> [Task description]
Below are several records. Retype exactly those lines running from the one with "Licenses (200, 1505)" through the one with "Bohrson Marketing (329, 243)", end lines included, and no others.

> [Collection entries]
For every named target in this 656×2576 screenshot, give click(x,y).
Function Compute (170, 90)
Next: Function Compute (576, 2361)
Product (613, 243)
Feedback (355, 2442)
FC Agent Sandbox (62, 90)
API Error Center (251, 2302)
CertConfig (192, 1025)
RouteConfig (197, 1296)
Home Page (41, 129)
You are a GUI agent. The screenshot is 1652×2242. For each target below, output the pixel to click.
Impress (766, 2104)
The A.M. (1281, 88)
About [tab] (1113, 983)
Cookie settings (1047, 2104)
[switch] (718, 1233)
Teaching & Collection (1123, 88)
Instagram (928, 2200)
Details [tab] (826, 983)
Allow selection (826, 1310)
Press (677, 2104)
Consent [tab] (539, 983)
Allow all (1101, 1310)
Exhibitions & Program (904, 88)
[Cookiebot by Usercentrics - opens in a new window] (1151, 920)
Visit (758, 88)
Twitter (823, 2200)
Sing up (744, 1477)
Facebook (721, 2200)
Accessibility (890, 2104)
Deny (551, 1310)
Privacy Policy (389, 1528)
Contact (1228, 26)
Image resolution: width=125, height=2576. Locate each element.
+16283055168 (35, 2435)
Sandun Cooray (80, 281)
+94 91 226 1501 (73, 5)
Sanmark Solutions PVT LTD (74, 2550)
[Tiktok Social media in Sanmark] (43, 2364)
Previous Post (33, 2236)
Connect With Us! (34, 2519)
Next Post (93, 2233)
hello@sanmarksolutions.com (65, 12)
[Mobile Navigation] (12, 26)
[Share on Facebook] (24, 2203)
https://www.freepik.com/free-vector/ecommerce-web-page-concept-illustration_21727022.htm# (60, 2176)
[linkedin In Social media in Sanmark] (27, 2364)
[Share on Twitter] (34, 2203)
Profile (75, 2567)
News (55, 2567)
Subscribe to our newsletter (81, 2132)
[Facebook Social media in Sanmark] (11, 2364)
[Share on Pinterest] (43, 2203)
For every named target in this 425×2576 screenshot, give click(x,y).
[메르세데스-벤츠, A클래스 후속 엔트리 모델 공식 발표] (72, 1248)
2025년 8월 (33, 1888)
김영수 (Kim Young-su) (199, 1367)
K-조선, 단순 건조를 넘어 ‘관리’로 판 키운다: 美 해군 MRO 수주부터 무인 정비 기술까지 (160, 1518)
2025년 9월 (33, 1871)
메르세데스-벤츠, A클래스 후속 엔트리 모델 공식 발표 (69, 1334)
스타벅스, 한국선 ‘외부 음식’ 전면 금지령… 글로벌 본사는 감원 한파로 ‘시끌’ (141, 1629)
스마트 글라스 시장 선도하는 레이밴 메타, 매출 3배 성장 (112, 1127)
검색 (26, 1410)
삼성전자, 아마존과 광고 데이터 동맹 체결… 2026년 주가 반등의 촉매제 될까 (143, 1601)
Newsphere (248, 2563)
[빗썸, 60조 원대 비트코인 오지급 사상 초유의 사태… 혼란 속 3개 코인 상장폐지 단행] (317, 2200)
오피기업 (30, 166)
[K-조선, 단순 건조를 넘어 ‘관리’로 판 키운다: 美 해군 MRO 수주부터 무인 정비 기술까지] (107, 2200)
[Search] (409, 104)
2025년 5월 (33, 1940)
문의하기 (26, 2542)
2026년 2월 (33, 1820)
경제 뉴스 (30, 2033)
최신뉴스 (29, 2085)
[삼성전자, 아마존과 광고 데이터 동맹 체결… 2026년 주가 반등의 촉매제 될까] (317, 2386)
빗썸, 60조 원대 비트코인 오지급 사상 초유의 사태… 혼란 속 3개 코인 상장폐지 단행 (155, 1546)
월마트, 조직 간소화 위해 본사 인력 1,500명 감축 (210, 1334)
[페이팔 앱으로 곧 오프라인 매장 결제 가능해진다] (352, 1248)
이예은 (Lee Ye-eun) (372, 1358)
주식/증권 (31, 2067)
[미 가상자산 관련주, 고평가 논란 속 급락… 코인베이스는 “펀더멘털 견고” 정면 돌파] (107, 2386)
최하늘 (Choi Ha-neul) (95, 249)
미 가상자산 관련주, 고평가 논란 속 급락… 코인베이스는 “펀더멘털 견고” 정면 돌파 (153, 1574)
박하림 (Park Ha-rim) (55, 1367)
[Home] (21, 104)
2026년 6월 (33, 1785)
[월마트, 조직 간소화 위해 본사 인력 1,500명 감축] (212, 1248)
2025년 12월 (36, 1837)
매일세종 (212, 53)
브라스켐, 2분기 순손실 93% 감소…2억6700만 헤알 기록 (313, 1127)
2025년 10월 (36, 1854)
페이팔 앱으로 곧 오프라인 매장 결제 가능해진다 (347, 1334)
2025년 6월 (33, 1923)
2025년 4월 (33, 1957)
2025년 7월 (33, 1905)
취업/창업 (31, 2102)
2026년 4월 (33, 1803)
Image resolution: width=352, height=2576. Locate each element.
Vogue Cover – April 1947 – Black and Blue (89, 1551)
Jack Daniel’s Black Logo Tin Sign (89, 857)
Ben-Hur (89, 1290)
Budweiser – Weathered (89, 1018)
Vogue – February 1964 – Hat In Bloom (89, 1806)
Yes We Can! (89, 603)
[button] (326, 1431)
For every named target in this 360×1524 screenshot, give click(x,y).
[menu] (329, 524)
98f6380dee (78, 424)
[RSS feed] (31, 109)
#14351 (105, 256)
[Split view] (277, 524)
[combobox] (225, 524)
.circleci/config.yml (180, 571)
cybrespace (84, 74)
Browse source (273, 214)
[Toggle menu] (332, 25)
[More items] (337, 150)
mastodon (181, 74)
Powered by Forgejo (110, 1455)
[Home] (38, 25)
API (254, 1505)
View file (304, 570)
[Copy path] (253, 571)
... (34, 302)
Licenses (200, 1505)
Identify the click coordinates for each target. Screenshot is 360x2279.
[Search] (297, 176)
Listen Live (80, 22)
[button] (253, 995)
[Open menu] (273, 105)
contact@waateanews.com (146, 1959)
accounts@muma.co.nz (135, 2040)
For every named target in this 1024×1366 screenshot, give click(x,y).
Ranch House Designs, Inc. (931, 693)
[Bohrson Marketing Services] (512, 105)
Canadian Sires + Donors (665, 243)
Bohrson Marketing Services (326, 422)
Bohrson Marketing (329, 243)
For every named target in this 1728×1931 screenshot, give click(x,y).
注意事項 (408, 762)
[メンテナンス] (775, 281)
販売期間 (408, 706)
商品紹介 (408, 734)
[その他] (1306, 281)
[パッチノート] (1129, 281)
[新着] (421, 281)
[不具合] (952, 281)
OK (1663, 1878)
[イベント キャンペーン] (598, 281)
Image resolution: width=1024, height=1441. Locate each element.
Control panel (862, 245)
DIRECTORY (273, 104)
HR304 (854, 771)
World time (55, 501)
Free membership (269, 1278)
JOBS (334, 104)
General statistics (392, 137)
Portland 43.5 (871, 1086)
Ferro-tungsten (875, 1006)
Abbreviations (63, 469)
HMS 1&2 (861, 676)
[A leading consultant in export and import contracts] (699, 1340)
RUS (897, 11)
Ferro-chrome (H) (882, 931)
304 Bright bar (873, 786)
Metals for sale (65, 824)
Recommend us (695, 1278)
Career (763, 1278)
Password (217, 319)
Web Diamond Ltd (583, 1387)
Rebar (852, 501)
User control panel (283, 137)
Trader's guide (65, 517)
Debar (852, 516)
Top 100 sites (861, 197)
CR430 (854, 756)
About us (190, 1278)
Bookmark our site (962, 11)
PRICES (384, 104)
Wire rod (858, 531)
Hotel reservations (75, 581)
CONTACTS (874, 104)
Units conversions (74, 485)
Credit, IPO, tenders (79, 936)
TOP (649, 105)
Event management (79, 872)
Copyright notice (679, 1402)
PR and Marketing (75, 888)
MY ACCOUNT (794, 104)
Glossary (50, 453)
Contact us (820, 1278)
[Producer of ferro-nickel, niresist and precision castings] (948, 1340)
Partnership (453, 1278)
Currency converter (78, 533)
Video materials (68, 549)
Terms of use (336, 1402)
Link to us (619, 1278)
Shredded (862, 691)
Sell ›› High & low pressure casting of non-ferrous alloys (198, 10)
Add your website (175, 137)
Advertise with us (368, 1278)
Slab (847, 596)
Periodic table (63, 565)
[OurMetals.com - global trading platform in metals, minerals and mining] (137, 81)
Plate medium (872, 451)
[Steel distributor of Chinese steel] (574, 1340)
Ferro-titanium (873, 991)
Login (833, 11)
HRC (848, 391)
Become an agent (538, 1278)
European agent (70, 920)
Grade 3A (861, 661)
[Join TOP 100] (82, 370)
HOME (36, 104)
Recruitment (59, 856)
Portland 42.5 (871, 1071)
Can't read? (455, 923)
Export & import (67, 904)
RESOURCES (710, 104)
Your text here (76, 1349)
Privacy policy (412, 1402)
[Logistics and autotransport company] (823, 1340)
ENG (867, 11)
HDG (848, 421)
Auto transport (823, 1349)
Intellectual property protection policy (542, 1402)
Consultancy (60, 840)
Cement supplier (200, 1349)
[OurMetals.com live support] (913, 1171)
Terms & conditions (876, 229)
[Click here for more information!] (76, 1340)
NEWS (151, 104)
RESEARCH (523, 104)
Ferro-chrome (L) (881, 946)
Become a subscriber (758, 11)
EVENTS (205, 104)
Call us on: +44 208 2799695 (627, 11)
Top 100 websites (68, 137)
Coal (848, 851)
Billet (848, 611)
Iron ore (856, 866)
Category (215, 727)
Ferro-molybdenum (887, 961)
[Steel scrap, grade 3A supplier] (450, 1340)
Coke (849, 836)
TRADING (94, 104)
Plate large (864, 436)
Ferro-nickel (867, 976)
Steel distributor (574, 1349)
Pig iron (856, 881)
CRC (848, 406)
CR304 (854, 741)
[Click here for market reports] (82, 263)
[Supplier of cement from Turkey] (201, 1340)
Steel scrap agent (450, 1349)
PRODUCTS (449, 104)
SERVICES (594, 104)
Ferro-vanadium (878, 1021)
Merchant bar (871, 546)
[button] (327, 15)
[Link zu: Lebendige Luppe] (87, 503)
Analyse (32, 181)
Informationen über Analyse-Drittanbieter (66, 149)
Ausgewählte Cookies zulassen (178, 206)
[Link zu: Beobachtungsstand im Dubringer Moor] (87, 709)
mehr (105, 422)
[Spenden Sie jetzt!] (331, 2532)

> [Response area]
Licenses (200, 1505)
Identify the click coordinates for each target. Screenshot is 360x2279.
[Search] (297, 176)
Listen Live (80, 22)
[button] (253, 995)
[Open menu] (273, 105)
contact@waateanews.com (146, 1959)
accounts@muma.co.nz (135, 2040)
For every named target in this 1024×1366 screenshot, give click(x,y).
Ranch House Designs, Inc. (931, 693)
[Bohrson Marketing Services] (512, 105)
Canadian Sires + Donors (665, 243)
Bohrson Marketing Services (326, 422)
Bohrson Marketing (329, 243)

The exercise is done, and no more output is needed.